Once the bosses 26 have reached the windows 30, the carrier 18 will be
safely prevented from being inadvertently pushed back to the distal
position of use, as this could only be obtained by exactly centering the
bosses 26 with respect to slots 24 and by pushing again the carrier 18
forward along the housing 2 against the friction force exerted by the side
wall of the neck portion 24a of the slots 24 against the bosses 26. Also,
the carrier 18 will be in any case prevented from further sliding towards
the open end 6 due to friction of the bosses 26 against the side walls of
the restricted part of the flared portions 24c.

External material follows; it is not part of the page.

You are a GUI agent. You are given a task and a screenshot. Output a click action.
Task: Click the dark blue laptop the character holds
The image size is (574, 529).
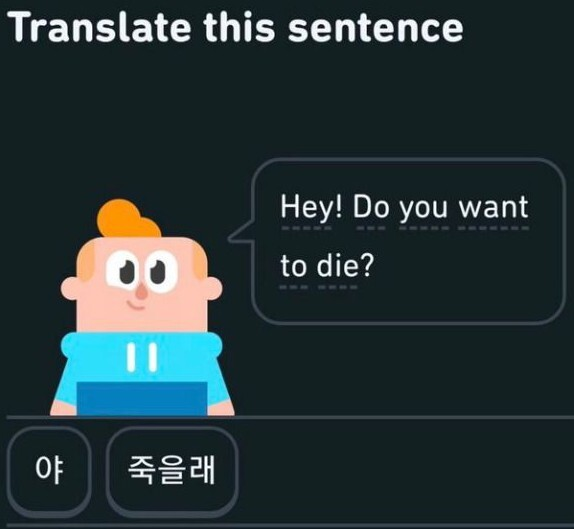[x=142, y=398]
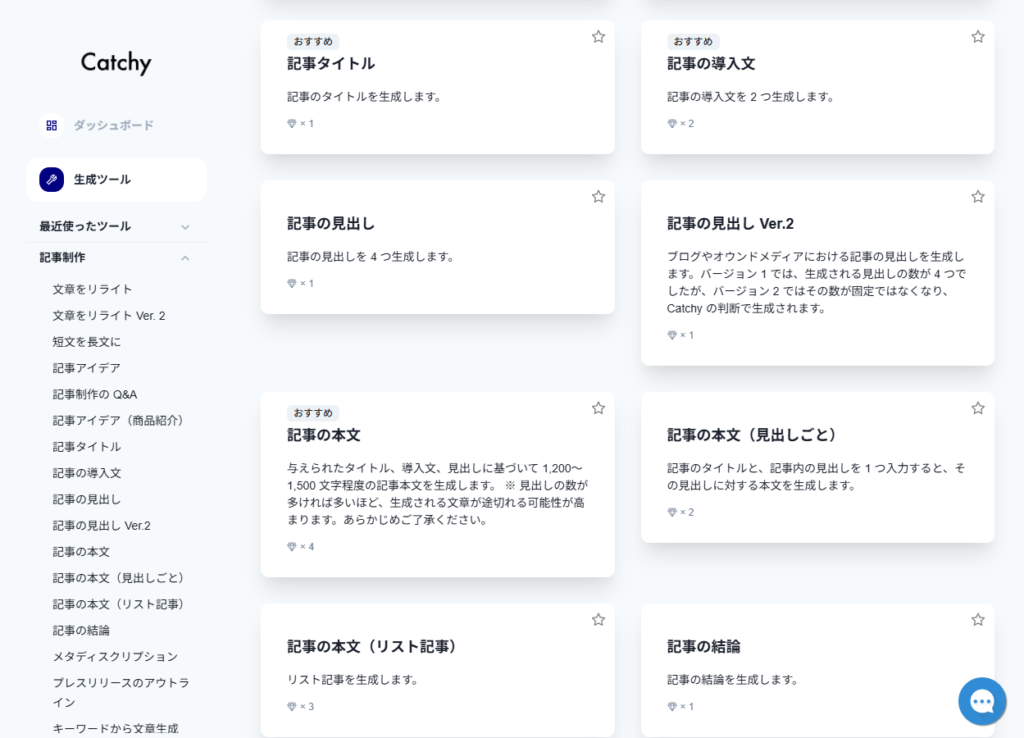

Structure and operation of the alternative embodiment shown in FIGS. 5-7 is
essentially as explained in the foregoing, whereby the same reference
numerals appearing in FIGS. 1-4 were used in FIGS. 5-7 to designate
corresponding or like parts.
The basic difference between the embodiment of FIGS. 1-4 and the embodiment
of FIGS. 5-7 lies in the different arrangement resorted to for ensuring
the intermediate, pre-assembled position.
In the embodiment of FIGS. 5-7, bosses 26 are retained in the intermediate
pre-assembled position by engaging a lateral, dead-end 34 arm of the
intermediate neck portion 24a of the respective slots 24, where bosses 26
are gently retained by friction against the side walls of said dead-end
arm 34.
In this alternative embodiment, the carrier 18 is pushed towards its distal
position (passing from the disposition shown in FIG. 5 to the disposition
shown in FIG. 6) by causing each boss 26 to slide along the dead-end arm
34 onto the neck portion 24a, the portion 24b and the window 28 of the
respective slot 24.
The subsequent withdrawal sliding movement of the carrier 18 towards the
proximal safety position is performed as explained in connection with the
embodiment of FIGS. 1-4 by causing bosses 26 to slide back along the slots
24 until the back windows 30 are reached. The embodiment of FIGS. 5-7
provides the additional advantage due to the fact that, contrary to the
embodiment of FIGS. 1-4, the intermediate pre-assembled position is not to
be passed over during the withdrawal movement of the carrier 18. Such
withdrawal movement can thus be made even more regular and easy to perform
than in the case of the embodiment of FIGS. 1-4.
Variations and modifications can be made to the present invention without
departing from the scope thereof. For example, as an alternative to the
notch arrangement designated 32 or the dead-end arm 34, other retention
members or means for retaining the carrier 18 and the cannula 16 in the
intermediate, pre-assembled position of FIGS. 1 and 5 can be devised.